**Questions to answer**:
• 1. Translate this sentence from the EGSEA thread into Spanish: "EGSEA produces p-values that are much smaller than individual methods, particularly for gene sets that are significant in the majority of base methods."
• 2. Answer these questions using the EGSEA thread:
(a) What values does the Direction column give?
(b) In one contrast, how many KEGG pathways with q.val <= 0.01 did GAGE report?
(c) Which argument selects the p-value combining method?
• 3. Continue the EGSEA thread from its last sentence.

**Source passage**:
BEGIN

I tried the EGSEA package and was hoping to find a better way to do the GSEA. The output column Direction under gsa$mylabel$test.results$mycontrast gives values 1,0, -1. I assume that -1 means the gene set/pathway is down-regulated and 1 means it's up-regulated. My problem is that most of the gene sets/pathways in my test study are -1, and thus down-regulated, which is not consistent with the results I got with other programs such as GAGE (which is one test in EGSEA). I read the pre-print and found no clue.
Thanks a lot,
Thanks a lot for the explanation!
I have another question, what is the recommended cut-off for significant DE gene sets and pathways? When I used GAGE for the same data set, in 1 contrast, there are only 13 kegg pathways with q.val <= 0.01. When I did the analysis with EGSEA, the q.val are much more smaller ~ 10-E7 and DE pathways are way more than 13.
Another thing, is it possible to integrate GOexpress into you ensemble?
Thanks a lot,
No worries! That's right. EGSEA produces p-values that are much smaller than individual methods, particularly for gene sets that are significant in the majority of base methods. Another factor that affects the scale of EGSEA p-values is the individuals methods that are used as some of them produce very small p-values. You can try to set print.base=TRUE and then look into gsa@results$gslabel$base.results$contrast$base_method to see which method produces very small p-values. You can try different p-value combining methods by setting the argument "combineMethod" (see egsea.combine()). However, we recommend to look into the top N (N=10-30) gene sets ranked using different EGSEA scores rather than using a p-value cut-off and then use the p-values to support your findings.

END

**Data shown**:
BEGIN

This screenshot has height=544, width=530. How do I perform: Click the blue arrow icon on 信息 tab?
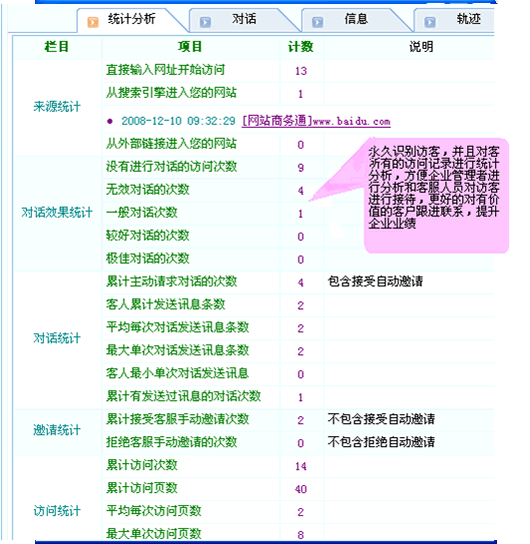click(317, 22)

END

**Set of answers**:
• 1. EGSEA produce valores p mucho más pequeños que los métodos individuales, en particular para los conjuntos de genes que son significativos en la mayoría de los métodos base.

• 2.
(a) 1, 0 and -1.
(b) 13.
(c) "combineMethod".

• 3.
Thanks for mentioning GOExpress. We will look into the possibility of integrating it with our package.
p.s. I recommend you to use the developmental version of EGSEA as it has been significantly improved since our first release.
Hi Monther, It looks like any data files generated on the level of individual genes (e.g. the heatmap.csv files / "Interpret Results" downloads) are missing the actual Entrez gene ID column in the output. Could you please check on that? I am using EGSEA.1.10.1 on R.3.5.1. Thank you!